• [What you will do]
1. In the passage on energy decisions in Wales, what is the stated cost of the new nuclear power station at Wylfa?
2. Pick up the passage on energy decisions in Wales after its final sentence and keep writing it.

• [Document excerpt]
+++++
The trouble is, wherever you go in Wales there is no escape from our pitiful, tragic status as a brutally exploited and abused British possession. One fine morning, we drove through deep twisting lanes to Llansteffan on the Tywi estuary to the east. Six generations of Dylan Thomas’ family on his mother’s side came from the Llansteffan area and he memorialised the exquisite countryside unforgettably in his lyrical masterpiece Fernhill, but today it has been utterly disfigured by two parallel ranks of gigantic electricity pylons strutting contemptuously across the landscape and visible for miles in every direction. This is part of the ‘national grid’, determined by London Tories and their mates in the profiteering privatised electricity companies. Wales has no say in the matter and no right to even be notified let alone consulted since energy is not devolved and control over it resides entirely with those wonderful, principled geniuses in Westminster. Almost every week we get another example of the appalling consequences in Wales of this servitude and powerlessness. For instance, recent announcements by lickspittle pipsqueak Alun Cairns, the Tory Welsh Secretary, include a £14billion new nuclear power station at Wylfa in Ynys Môn and a cluster of “mini atomic reactors” at Trawsfynydd in Gwynedd, at the behest of a US-Japanese consortium, the combined impact of which will make Wales the world’s leading radioactive hotspot, nuclear dustbin and weapons-grade nuclear proliferator (but there will be 50 jobs created – whoopee!). Meanwhile a major ‘green energy’ project such as the Swansea tidal lagoon, which would require less public money and not syphon billions into overseas-owned corporations, gets the Tory veto and the thumb-sized Cairns’ thumbs-down, despite having the backing of the Welsh government, all the political parties in Wales and every independent energy specialist and green energy expert. It’s not that I was in favour of the Swansea scheme – the environmental damage would be immense and humanity needs to cease its insane race towards collective suicide rather than facilitate yet more business-as-usual consumption – but the point here is that decisions pertaining to Welsh territory should be made by Wales not England.
+++++
• [Data listing]
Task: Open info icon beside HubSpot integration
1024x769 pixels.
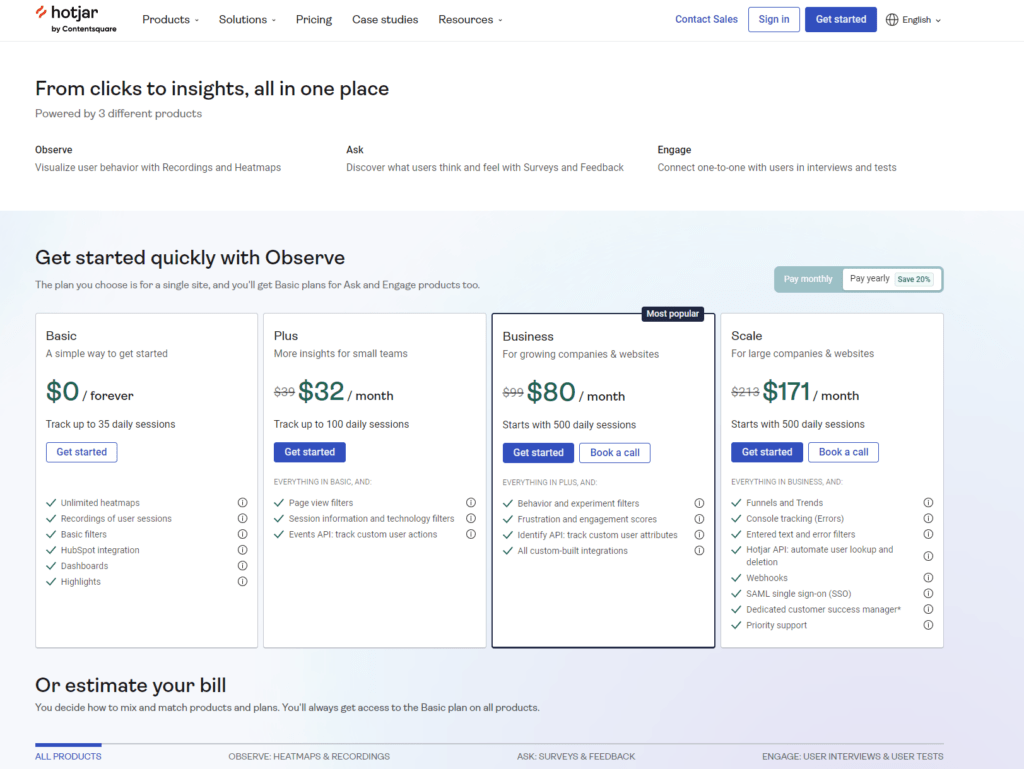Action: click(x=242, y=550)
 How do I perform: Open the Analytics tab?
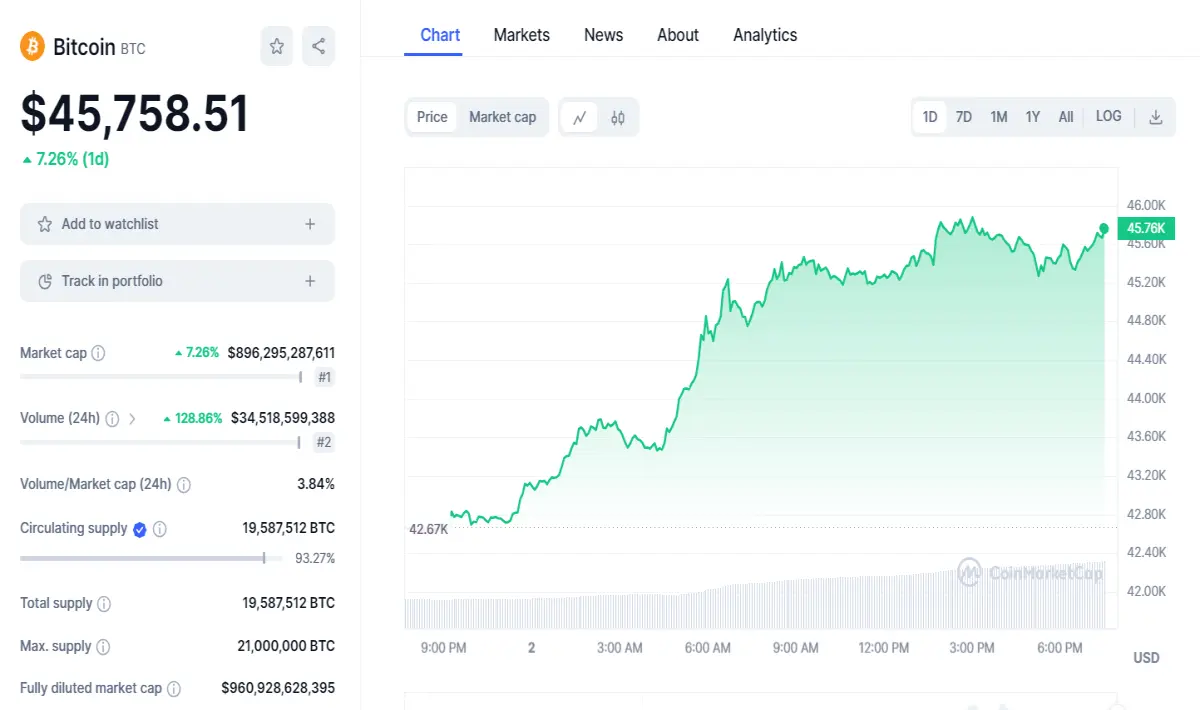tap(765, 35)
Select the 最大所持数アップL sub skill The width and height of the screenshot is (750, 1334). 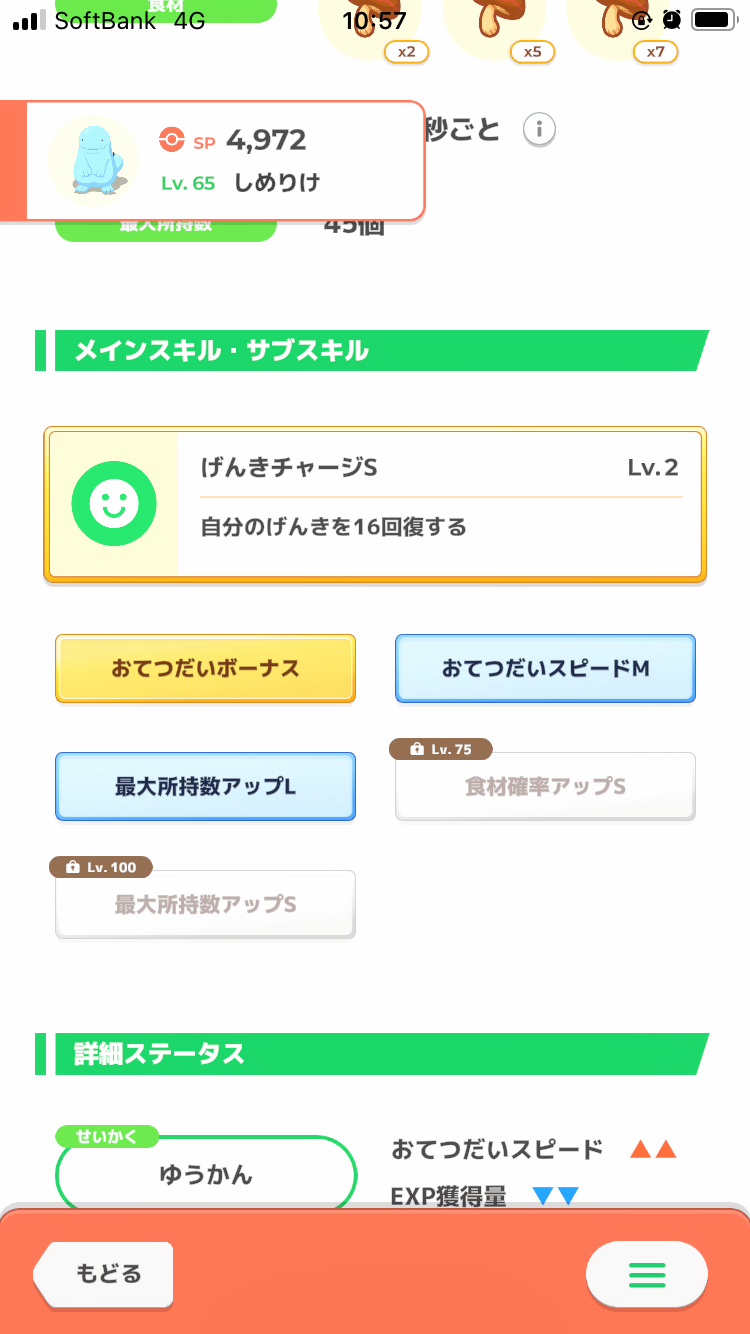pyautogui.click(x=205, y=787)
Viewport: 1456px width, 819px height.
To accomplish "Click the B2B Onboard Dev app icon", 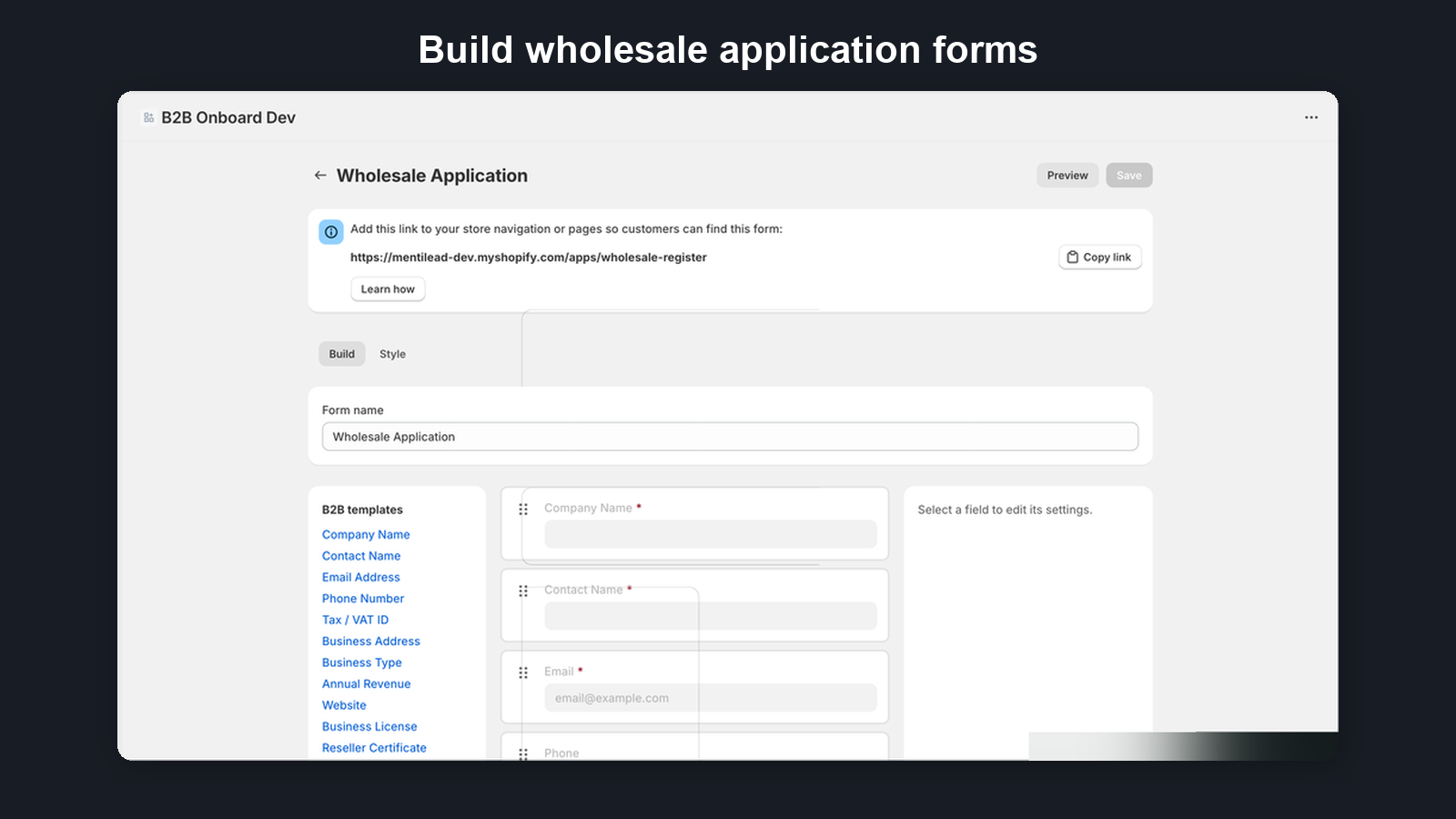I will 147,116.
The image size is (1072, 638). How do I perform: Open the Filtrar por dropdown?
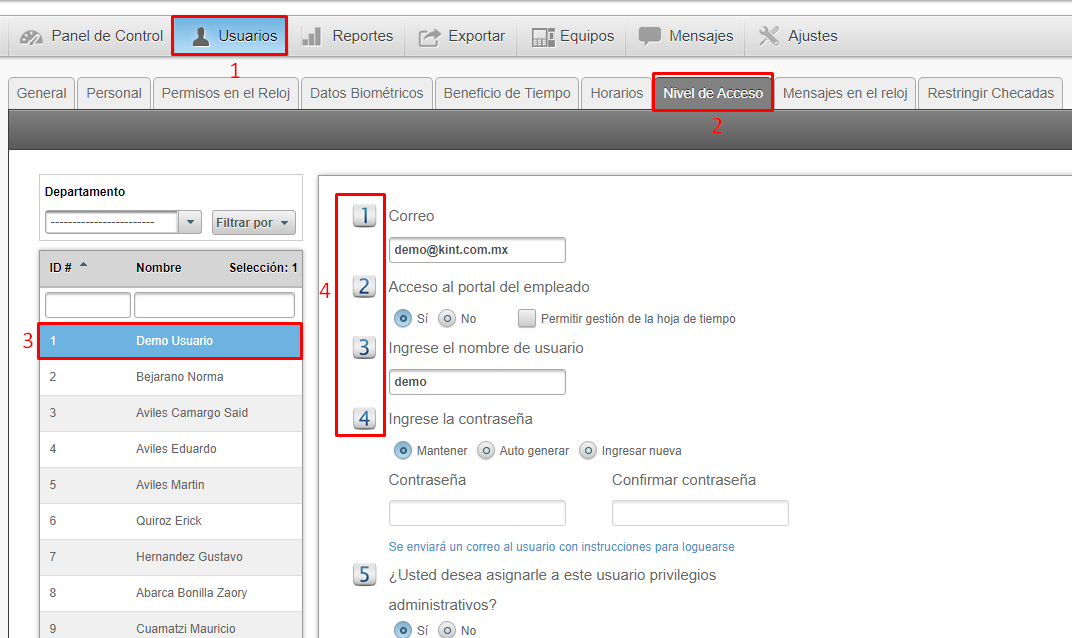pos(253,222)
+++++
• [Results of the tasks]
1. £14billion

2.
Mind you, because Wales is in the hands of the treacherous ‘Welsh’ (sic) Labour Party, rightwing British nationalists elementally opposed to Welsh autonomy, the same turbo-capitalist policies implemented in London are followed in Cardiff Bay even within the few policy areas where devolution could make a difference. Examples come thick and fast on a daily basis: just look at Natural Resources Wales (NRW), a Welsh government funded and appointed quango, supposedly legally bound to protect the Welsh environment and the well-being of future generations. As the natural world disappears before our eyes and environmental catastrophe befalls the planet, this despicable quango fails Wales over and over again, from plastic seas via dead rivers to acid uplands. The name reveals all: nature is a ‘resource’ to be plundered without any intrinsic value of its own. Now NRW has allowed the dumping of radioactive waste from the scandal-dogged Franco/Chinese Hinkley Point nuclear power station in Somerset on the Cardiff foreshore within a mile of 300,000 people. Two ghastly Labour hacks, Cabinet Secretary for Energy Lesley Griffiths and Environment Minister Hannah Blythyn, refuse to do their jobs on behalf of Wales and refuse to answer this simple question: if the waste is so “harmless” why not just deposit the lovely sediment in Bridgwater Bay instead of going to the expense and bother of transporting it 30 miles across the Severn? The only answer they could plausibly give that makes any sense is along the lines of “because it’s only Wales, a country we hate for deeply repressed reasons we’ve long forgotten and can’t articulate anyway” – so they remain silent, and obey Tory orders.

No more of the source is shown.